Exento, pues, de las cualidades formativas del hombre de partido y originario como era de la clase rural, Pascual Orozco no comprendía ni le era dable comprender, la disciplina y orden partidista que Madero pretendía dar a los revolucionarios; disciplina y orden que la gente de la Revolución consideraba como el abandono de las preocupaciones revolucionarias; y como a esos designios de Madero se unían el carácter particular del Presidente, quien hacía a un lado las leyes de la amistad, para de esa manera juzgar las cualidades de sus compañeros y partidarios, fácilmente se comprenderá cómo el Presidente, en un país no habituado a los deberes y reglas de partido, pronto acrecentó el número de sus enemistades.

Fuera de eso, que tanto contribuyó a los preparativos sediciosos de Orozco, había que agregar la inclinación al halago anidada dentro del tipo insosegado, veleidoso y lleno con ensueños de grandeza y aplauso que era el propio Orozco.

Así, éste cayó sin mucha demora y sin necesidad de excesivos requerimientos, en brazos de los adversarios del maderismo.

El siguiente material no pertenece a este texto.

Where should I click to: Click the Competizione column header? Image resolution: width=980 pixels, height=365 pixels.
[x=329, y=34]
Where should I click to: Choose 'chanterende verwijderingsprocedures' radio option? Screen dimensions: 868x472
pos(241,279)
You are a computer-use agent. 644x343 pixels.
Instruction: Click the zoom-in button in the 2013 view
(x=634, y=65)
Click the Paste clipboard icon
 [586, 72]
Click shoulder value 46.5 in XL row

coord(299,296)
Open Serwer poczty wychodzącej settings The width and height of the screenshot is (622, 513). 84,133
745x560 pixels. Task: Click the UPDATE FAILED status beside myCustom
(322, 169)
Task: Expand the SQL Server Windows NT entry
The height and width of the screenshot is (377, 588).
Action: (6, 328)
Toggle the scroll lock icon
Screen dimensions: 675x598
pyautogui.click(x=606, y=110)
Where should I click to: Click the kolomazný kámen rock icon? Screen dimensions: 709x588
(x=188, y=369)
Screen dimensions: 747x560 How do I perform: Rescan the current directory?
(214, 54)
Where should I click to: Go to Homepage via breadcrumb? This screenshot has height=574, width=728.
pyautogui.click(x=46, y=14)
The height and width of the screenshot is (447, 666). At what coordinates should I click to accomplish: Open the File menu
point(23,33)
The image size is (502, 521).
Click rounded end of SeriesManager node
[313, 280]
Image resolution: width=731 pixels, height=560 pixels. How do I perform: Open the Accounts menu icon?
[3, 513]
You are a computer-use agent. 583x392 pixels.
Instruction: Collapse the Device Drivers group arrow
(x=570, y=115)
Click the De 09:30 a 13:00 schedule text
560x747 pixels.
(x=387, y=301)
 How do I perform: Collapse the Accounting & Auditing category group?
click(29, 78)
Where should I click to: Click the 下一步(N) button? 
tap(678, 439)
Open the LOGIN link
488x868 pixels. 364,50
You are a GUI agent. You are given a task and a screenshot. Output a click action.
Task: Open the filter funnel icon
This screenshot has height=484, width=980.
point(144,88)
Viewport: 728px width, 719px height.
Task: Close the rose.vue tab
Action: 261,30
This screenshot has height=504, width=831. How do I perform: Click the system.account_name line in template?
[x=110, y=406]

Orozco, de esta manera, pronto se vio rodeado no sólo de sus antiguos compañeros de guerrilla, sino también de la gente rica de Chihuahua que, ya directamente, ya indirectamente, debía su fortuna al régimen porfirista.

Sin secretos, ni titubeos, pues, Orozco, luciendo, como consecuencia de sus acciones de jefe revolucionario armado, el grado de general, empezó a prepararse para la guerra.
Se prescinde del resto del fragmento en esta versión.